Mergulhados em sistemas de busca monitorada, deixamos de ser cidadãos de ação para nos transformarmos cidadãos de reações, mediados cotidianamente por algoritmo. Este contexto interfere na forma como percebemos o mundo, sentimos e agimos no dia a dia.

A maioria de nós é “seguidora” e passa dias e noites expressando sentimentos como “curti” e “gostei”, por meio de codificações, que criam categorias para rotular nossas emoções. Ser conectado é um estado de convivência em que pensamentos e ações se transformam em códigos computacionais cifrados em uns e zeros.

Estamos sob a convivência da conexão vigiada, gerida por artefatos não humanos, que não precisam mais se parecer com o humano. Fazemos o papel de Walking Deads digitais, em ambientes nos quais grandes conglomerados de mídias sabem o que estamos fazendo, o que pensamos sobre a vida e o que faremos nos próximos momentos.

A manipulação acontece sobre discursos e práticas: somos classificados pelas plataformas digitais e, a partir dessa segmentação, somos imersos em círculos que restringem os modos de viver cotidianos na Internet.

Se nos anos 1990 palavras de ordem como colaboração, conectividade, convergência, participação, comunicação de todos para todos e inteligência coletiva eram significativas para a convivência na Internet, hoje elas precisam ser ressignificadas por ser campos semânticos que precisam ser reapropriados como bens da humanidade, pois cederam lugar a discursos de ódio, a preconceitos e à propagação de mentiras.

Na década de 2020, que se inicia, as palavras de ordem são algoritmos, big data e internet das coisas, que se articulam para dar suporte à cultura da conexão vigiada. Estamos o tempo todo conectados a não humanos e nem percebemos esse estado de interação mediada.

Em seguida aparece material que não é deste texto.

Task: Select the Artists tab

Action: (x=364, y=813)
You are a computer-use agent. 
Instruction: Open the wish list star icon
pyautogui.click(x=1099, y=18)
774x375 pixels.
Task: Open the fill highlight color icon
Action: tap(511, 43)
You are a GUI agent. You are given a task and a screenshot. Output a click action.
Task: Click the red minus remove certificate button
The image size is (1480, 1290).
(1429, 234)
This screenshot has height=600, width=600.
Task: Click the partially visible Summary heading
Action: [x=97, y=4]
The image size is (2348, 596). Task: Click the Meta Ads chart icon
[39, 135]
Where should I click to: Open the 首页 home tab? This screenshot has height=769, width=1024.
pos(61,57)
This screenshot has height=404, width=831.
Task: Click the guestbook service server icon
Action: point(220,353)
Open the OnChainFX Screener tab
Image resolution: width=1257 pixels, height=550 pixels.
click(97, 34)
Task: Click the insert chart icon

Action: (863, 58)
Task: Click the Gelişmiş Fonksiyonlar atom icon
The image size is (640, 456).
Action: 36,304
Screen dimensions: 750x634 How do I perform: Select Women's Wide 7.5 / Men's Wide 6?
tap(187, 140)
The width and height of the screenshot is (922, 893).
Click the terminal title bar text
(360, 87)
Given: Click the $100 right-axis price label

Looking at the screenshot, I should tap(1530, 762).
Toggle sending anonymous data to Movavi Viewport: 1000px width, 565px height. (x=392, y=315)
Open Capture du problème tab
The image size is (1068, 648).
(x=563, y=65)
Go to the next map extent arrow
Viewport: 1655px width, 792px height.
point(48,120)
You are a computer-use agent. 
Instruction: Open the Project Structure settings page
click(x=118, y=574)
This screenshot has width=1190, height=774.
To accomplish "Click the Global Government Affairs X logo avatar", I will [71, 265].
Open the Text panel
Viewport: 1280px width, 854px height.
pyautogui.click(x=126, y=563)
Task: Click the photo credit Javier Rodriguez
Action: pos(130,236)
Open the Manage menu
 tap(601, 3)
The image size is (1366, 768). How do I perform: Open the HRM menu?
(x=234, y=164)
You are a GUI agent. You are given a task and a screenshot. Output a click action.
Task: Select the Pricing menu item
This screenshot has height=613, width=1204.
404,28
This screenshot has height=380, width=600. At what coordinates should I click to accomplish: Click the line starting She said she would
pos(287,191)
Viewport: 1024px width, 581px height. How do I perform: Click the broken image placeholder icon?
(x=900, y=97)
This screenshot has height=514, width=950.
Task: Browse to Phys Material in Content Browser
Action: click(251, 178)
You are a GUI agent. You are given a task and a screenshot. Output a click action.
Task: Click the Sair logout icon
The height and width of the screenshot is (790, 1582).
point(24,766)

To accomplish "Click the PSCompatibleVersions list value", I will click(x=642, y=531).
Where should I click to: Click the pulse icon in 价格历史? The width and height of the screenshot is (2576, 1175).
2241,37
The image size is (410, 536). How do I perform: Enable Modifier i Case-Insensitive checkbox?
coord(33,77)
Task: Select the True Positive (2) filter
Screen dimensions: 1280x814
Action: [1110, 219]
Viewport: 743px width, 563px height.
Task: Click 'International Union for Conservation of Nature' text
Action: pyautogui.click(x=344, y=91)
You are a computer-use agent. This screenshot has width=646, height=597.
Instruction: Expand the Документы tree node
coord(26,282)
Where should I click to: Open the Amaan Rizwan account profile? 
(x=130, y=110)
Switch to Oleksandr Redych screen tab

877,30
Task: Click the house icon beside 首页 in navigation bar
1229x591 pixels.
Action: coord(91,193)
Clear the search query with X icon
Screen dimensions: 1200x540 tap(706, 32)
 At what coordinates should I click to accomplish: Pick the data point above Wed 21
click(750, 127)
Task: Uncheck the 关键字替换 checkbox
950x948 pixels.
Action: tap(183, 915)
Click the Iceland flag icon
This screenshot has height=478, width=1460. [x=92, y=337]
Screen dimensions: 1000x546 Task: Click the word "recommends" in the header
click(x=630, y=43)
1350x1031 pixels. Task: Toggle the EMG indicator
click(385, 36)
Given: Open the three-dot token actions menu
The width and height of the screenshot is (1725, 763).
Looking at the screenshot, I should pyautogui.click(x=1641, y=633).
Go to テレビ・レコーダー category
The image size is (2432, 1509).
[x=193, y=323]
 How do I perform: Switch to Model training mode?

Aquela figura do robô travestido de humano desmoronou, pois os robôs de hoje são códigos de computação sofisticados, que trabalham incessantemente para predizer o que vamos fazer e redirecionar a jornada da humanidade na Internet.

Os novos robôs assumem a ideia de um deus, onipresente, onisciente e onipotente. Muitos de nós nem percebem que eles estão presentes. Muitos nem imaginam como eles nos condicionam e muitos se entregam às forças direcionadoras que esses novos artefatos projetam.

Não à toa, em países como o Brasil, a conexão em meios digitais serviu de suporte para proliferação da cultura do cancelamento, a difusão da desinformação e o aumento do discurso de ódio.

E não podemos mais pensar estas questões como resolvíveis somente no âmbito educacional. Urge um trabalho conjunto na política, na educação, na economia e na cultura, para que aprendamos a lidar com o novo mundo dos humanos e dos não humanos.

Cleonilton Souza, 56, educador, é doutorando em educação na Universidade Federal da Bahia; mora em Salvador e adora caminhar à beira do mar ouvindo música.